Vulnerable. Uncomfortable. Honest. Open.

The way God is with us.

I don’t know about you but that’s hard and it takes time. So in the short snippets when we’re together –  rehearsals, services, in between services – let’s make an effort to intentionally be generous with our brothers and sisters on our team.

By being open with each other Jesus says we’ll prompt others to open up with God. And that’s the greatest thing we can do as leaders of worship.

Love you all!

Ben

It’s What We Do

I was having a conversation yesterday about possible new players for one of our worship teams. The comment was made that this particular person would definitely need us to work with him. It occurred to me at that moment…

It’s what we do.

That’s one of the things that makes the church different from a professional music environment. We work with people. We help them get better. Yes, we want our standard of playing music to get higher, but, at the core, we are about helping people become better musicians and, most importantly, worshippers.
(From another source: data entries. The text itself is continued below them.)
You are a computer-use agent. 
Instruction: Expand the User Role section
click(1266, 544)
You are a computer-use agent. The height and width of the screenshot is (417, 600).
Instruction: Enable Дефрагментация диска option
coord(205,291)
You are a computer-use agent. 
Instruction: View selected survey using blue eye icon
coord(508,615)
So next time there’s someone who has desire and the glimmer of musical gifting I’m going to remember what we do…

We work with people.

Play with Passion

I think one of the hardest things to impart to worship teams, especially volunteer teams, is how to play with passion.  So often they are concentrating so hard on playing the right chords at the right time or wondering if the worship leader will repeat the chorus (maybe even do a song not on the list??:) that playing with heart is not even on the radar. I can’t tell you how many times I’ve been in a service and everybody’s just playing along like no one’s listening.  Not to mention trying to follow!

As a worship leader I often try to make up for this by playing with extra passion as if I can force my team to “up” the energy a bit.  This is not the way, I think.  (I tend to do this with a congregation who has the same sentiment — also not the way)
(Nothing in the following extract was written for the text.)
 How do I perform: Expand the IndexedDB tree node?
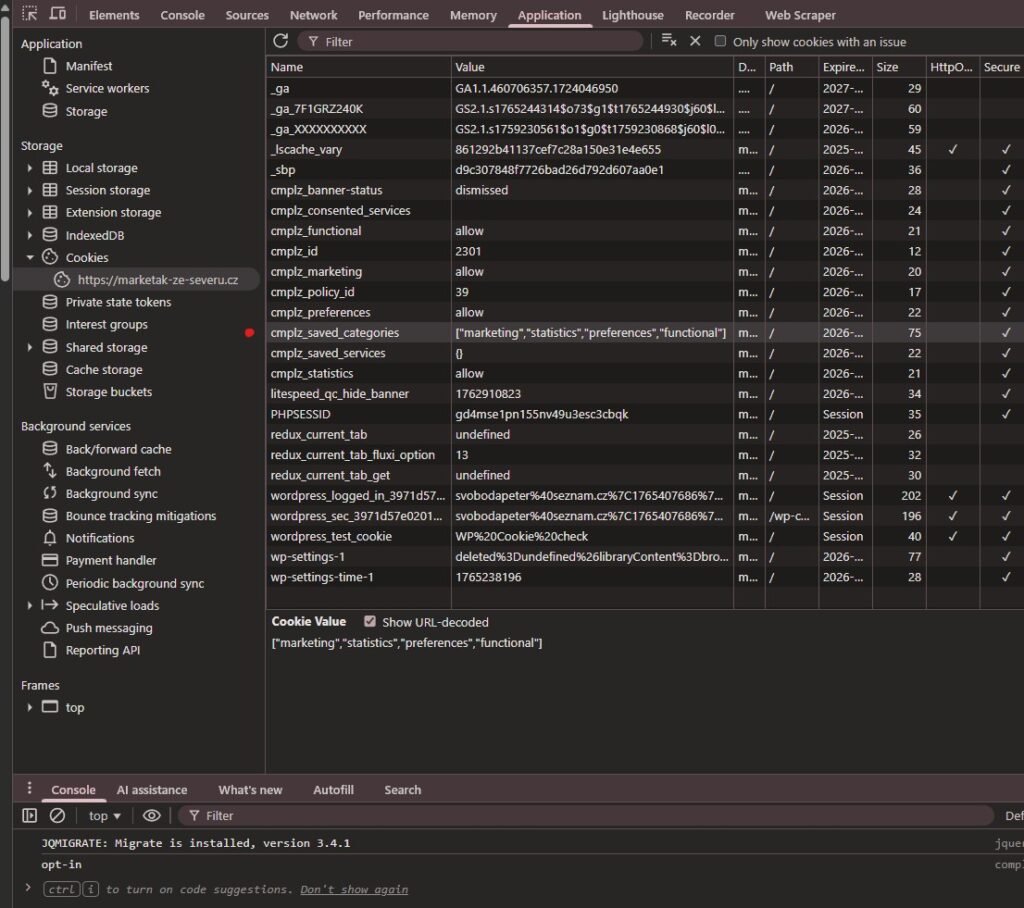(x=30, y=235)
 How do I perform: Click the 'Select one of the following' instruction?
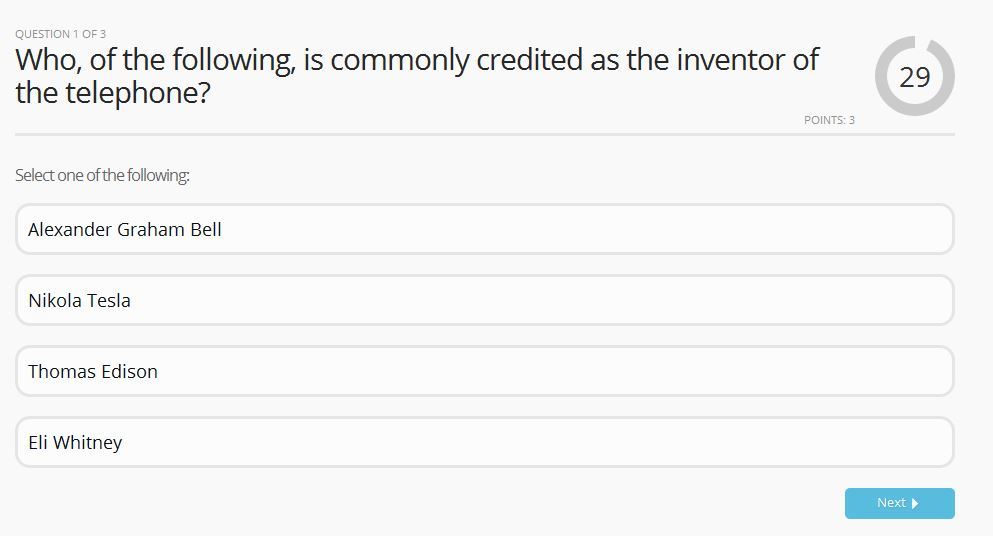pos(102,175)
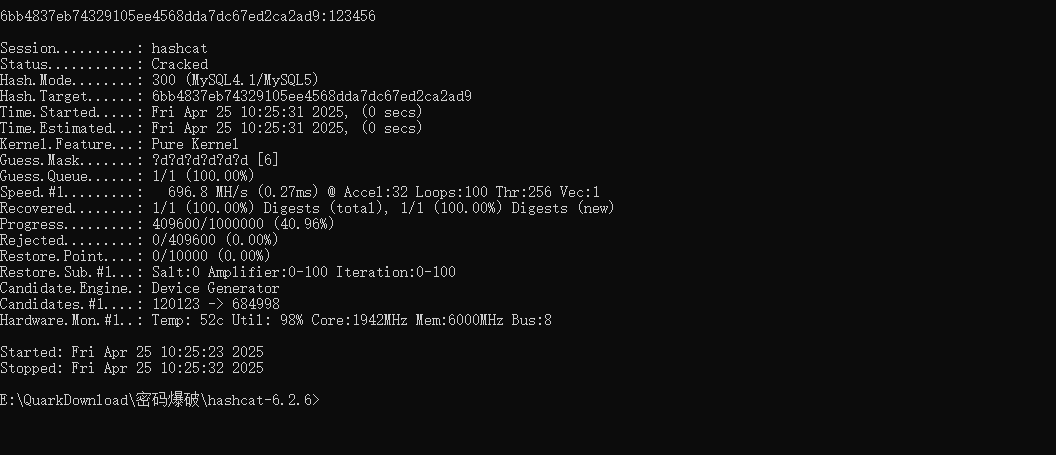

If not, then what is the way?

One practical thing is to somehow get the team to learn the music better.  You can get it to them more in advance, but the key to this is encouraging them to practice on their own.  People live such busy lives that it sometimes seems impossible.  But it’s not!  A relentless focus and lots of reminders are the key here.  You can also refine your rehearsal skills.  People have different styles, but what many teams do is not rehearsal, but just running through songs.

Running music is for after you’ve rehearsed and learned it.  Running unrehearsed music again and again is just reinforcing and solidifying the mistakes.
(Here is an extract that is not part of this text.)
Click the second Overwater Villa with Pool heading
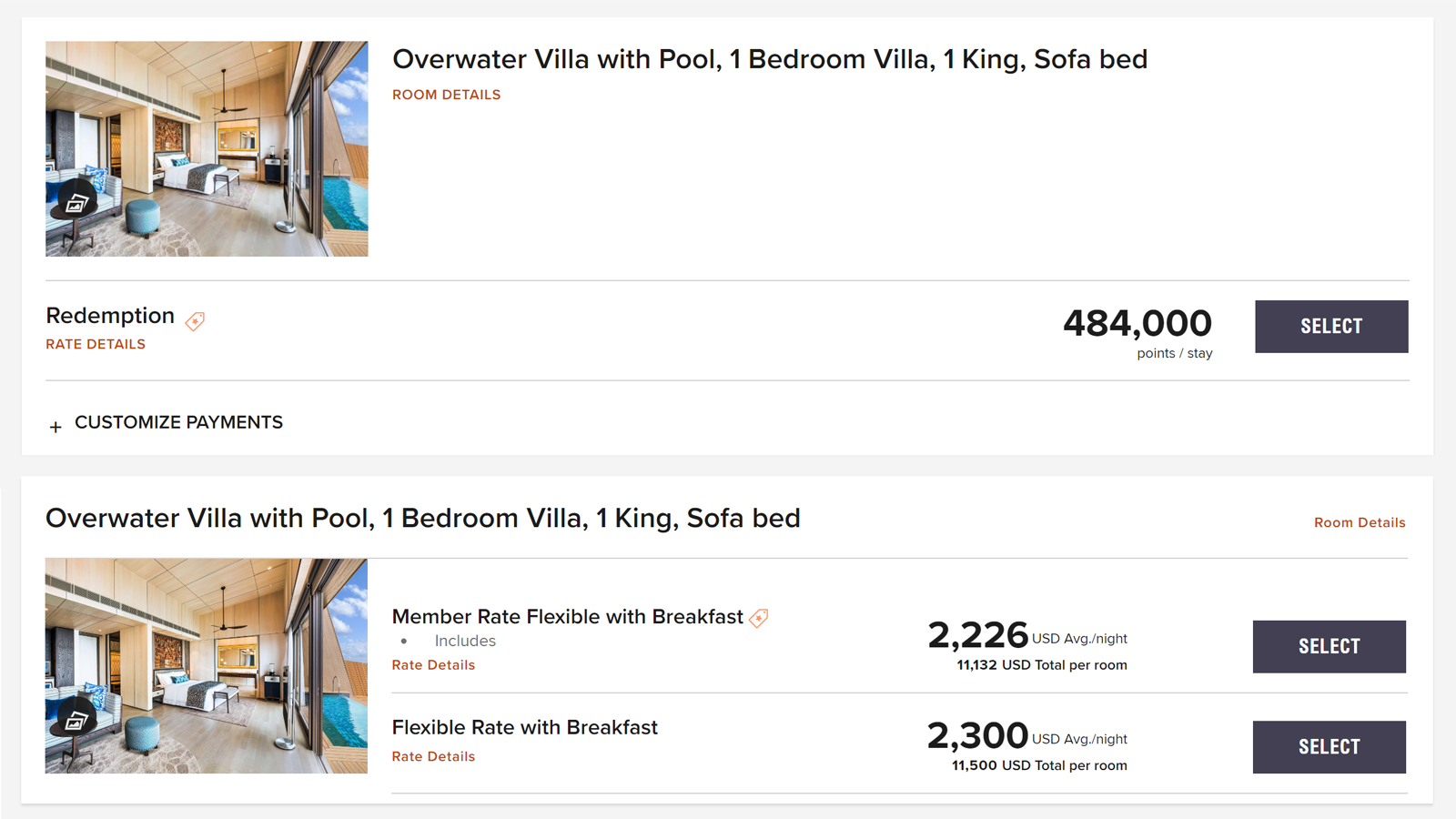Image resolution: width=1456 pixels, height=819 pixels. point(423,518)
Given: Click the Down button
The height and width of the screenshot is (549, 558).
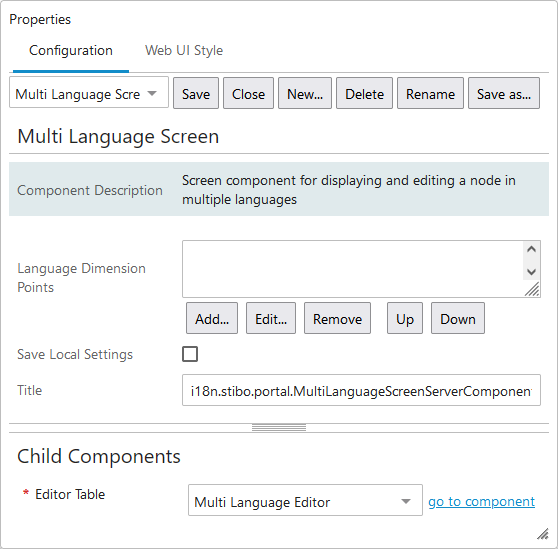Looking at the screenshot, I should coord(458,318).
Another approach is to focus on the spiritual.  You can’t read the psalms of David without encountering passion and exuberance in worship.  The Scripture says David was a man after God’s own heart.  Again and again he says shout, sing, dance, clap.  It’s difficult not to have passion when you’re participating in these activities!  Read these Scriptures with the team.  Talk about them, dig into them…do them.

Before you can lead worship you must learn to worship.

Finally, another way to lead your team to more passion in their playing is to show them great examples.  Thankfully YouTube and the rest of the Web are filled with videos of wonderful worship teams and leaders.  Start your rehearsals watching a song or two and then discussing how what you just watched was different than what happens in your worship times. You don’t need to copy these examples…use them as inspiration.

What are some of the things you do to encourage your teams to play with passion?